The Hotties got its name because the Pilkington Glass factory discharged its cooling water into the canal, once the canal became blocked off that hot water had nowhere to go so the canal water was hot all year round, clouds of steam rising off it in the winter. In my only foray into angling I caught tropical fish there – when I say ‘caught’ they were actually jumping out of the water and one landed in my tackle box – I consider that a ‘catch’.
And these sorts of things were true everywhere, my pal saw a canal on fire when I lived in Birmingham
But that wouldn’t be true of any canals today because those canals will either have been restored or have now vanished. And whats also mostly vanished is the heavy industry that was polluting them. The hotties aren’t hot any more because the Glass Factory has been replaced by a Glass Museum.

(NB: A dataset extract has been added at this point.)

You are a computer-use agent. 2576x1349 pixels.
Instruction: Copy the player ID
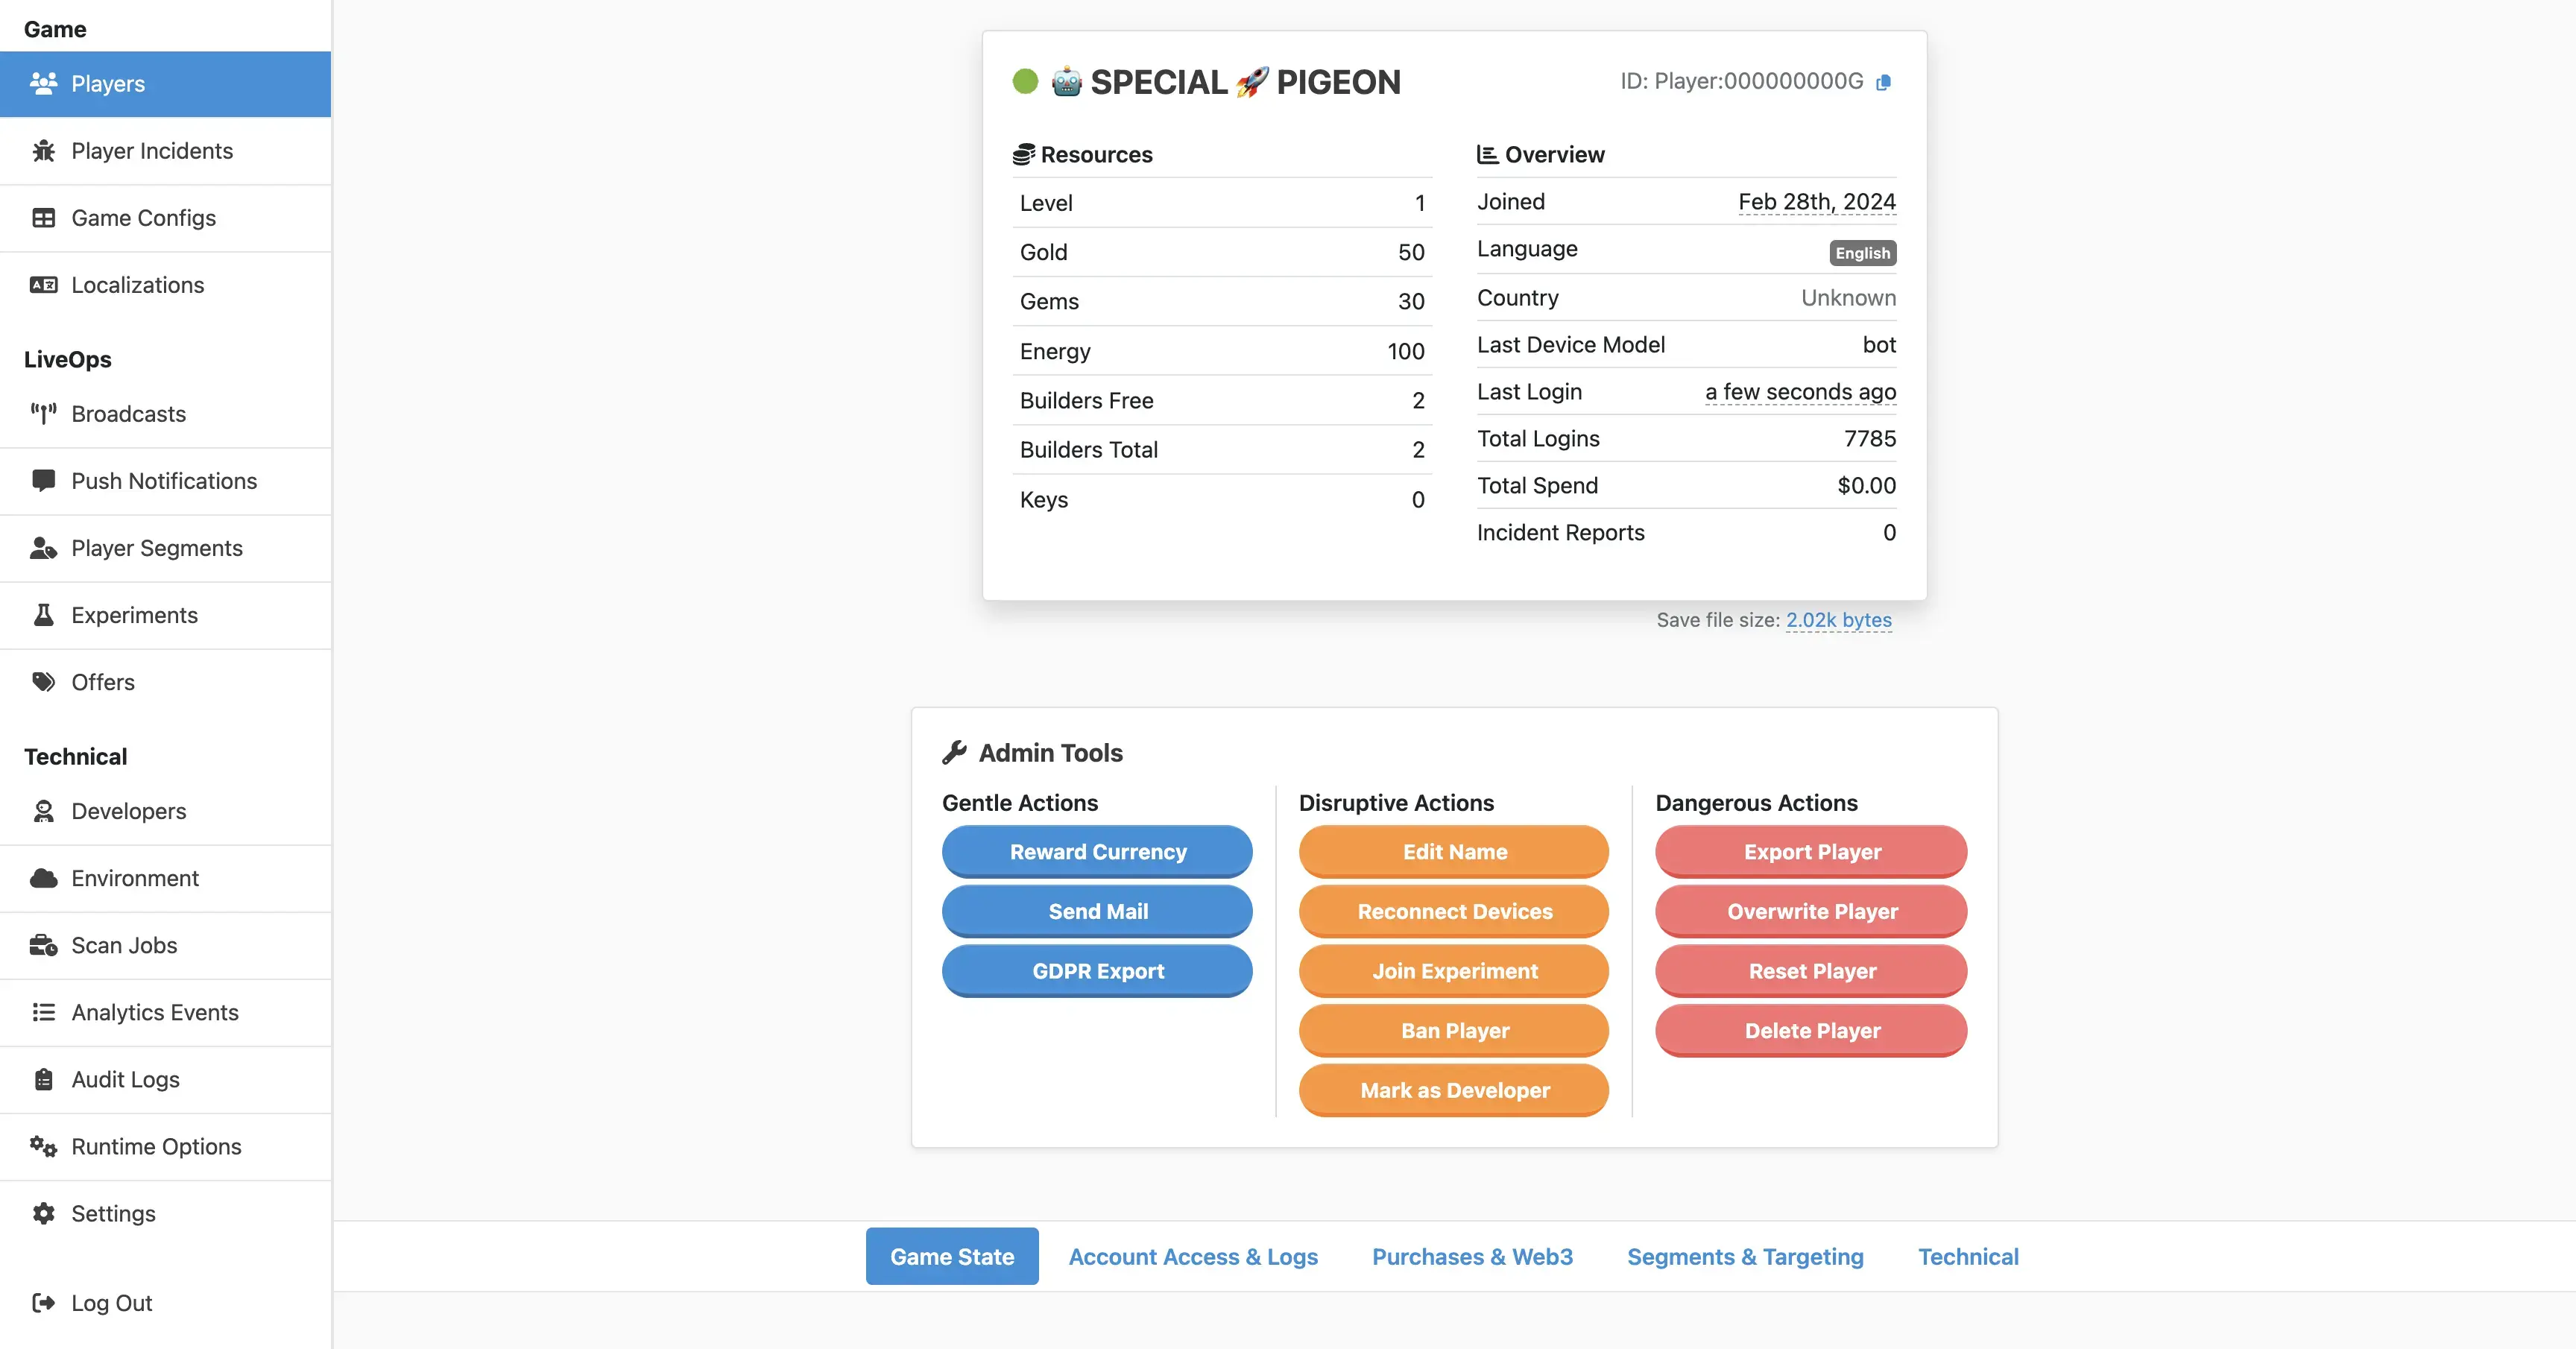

there was recently a suddn death of thousands of fish in a peterborough river, but the offender was never caught
There was a similar mass fish death in St Helens when the glass production line shut down for maintenance, the canal cooled down and the all the tropical fish died. The fish had first appeared there after a pet shop closed down and the owner dumped all his stock in the canal.
alricFree Memberthere was recently a suddn death of thousands of fish in a peterborough river, but the offender was never caught
I find it very difficult to believe that noone was caught.
Cant the govt reclaim/withhold the companies’/shareholders’ profits until jailtime is served and compensation paid, in pollution cases like this?